Whole Wheat Cinnamon Rolls With Freshly Milled Flour
- Prep Time: Not Available
- Cook Time: Not Available
- Total Time: 0 hours
- Yield: 12 rolls 1x
- Category: Breakfast
- Method: Baking
- Cuisine: American
Description
These Whole Wheat Cinnamon Rolls With Freshly Milled Flour are a delightful mix of flavor and nutrition. Made with wholesome ingredients, they are perfect for a cozy breakfast or a sweet treat any time of the day!
Ingredients
- 3 cups freshly milled whole wheat flour
- 1/4 cup brown sugar
- 1/2 cup warm milk
- 1/4 cup melted butter
- 2 large eggs
- 2 tsp active dry yeast
- 1 tsp salt
- 1 tbsp ground cinnamon
- 1 cup icing sugar
- 1 tsp vanilla extract
Instructions
- In a mixing bowl, combine warm milk and brown sugar; sprinkle yeast over it and let it sit until foamy.
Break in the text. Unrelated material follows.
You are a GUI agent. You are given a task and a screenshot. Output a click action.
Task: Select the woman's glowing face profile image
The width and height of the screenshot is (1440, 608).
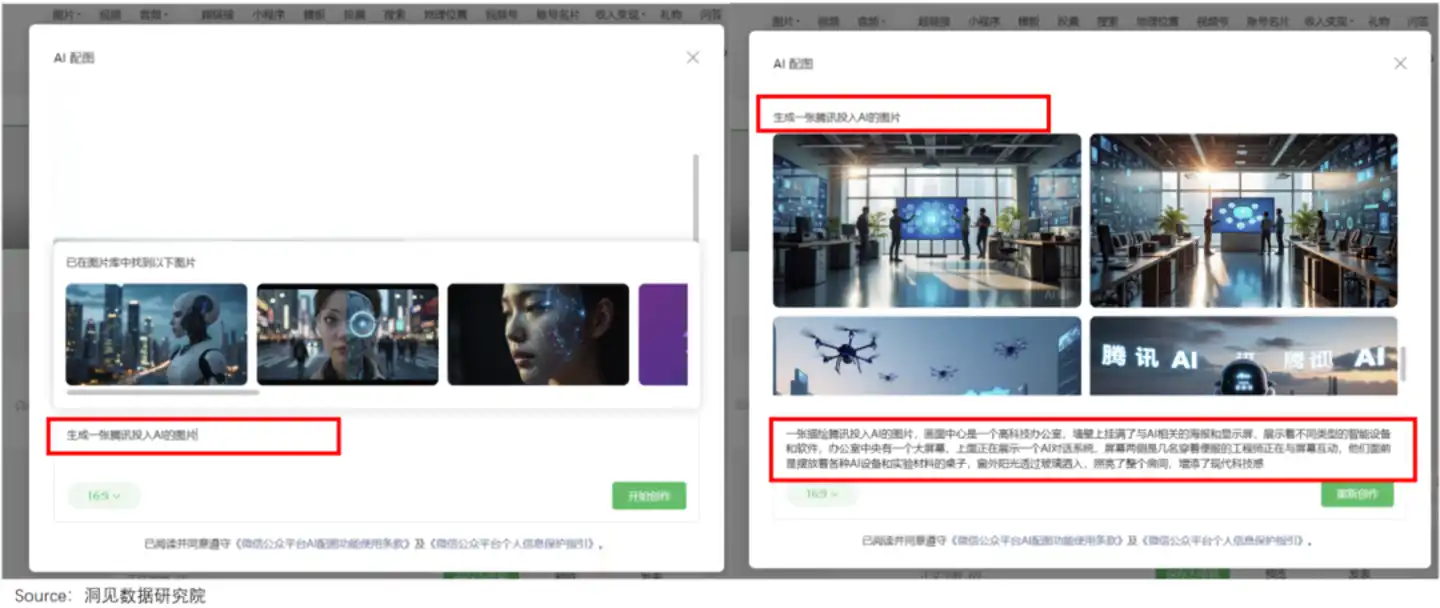coord(538,334)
- Add melted butter, eggs, and salt into the yeast mixture; mix well.
- Gradually add whole wheat flour, kneading until smooth and elastic. Cover and let it rise until doubled in size.
- Roll dough into a rectangle, spread melted butter, and sprinkle cinnamon and sugar mixture over it.
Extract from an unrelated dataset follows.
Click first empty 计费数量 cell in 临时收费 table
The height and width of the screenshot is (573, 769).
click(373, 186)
- Roll tightly and cut into 12 equal pieces. Place in a greased baking dish.
- Cover and let rise again until doubled. Preheat oven to 350°F (175°C).
- Bake for 20-25 minutes or until golden brown. Allow to cool slightly before drizzling with icing made from icing sugar and vanilla.
Notes
For extra flavor, add raisins or nuts to the filling before rolling up the dough.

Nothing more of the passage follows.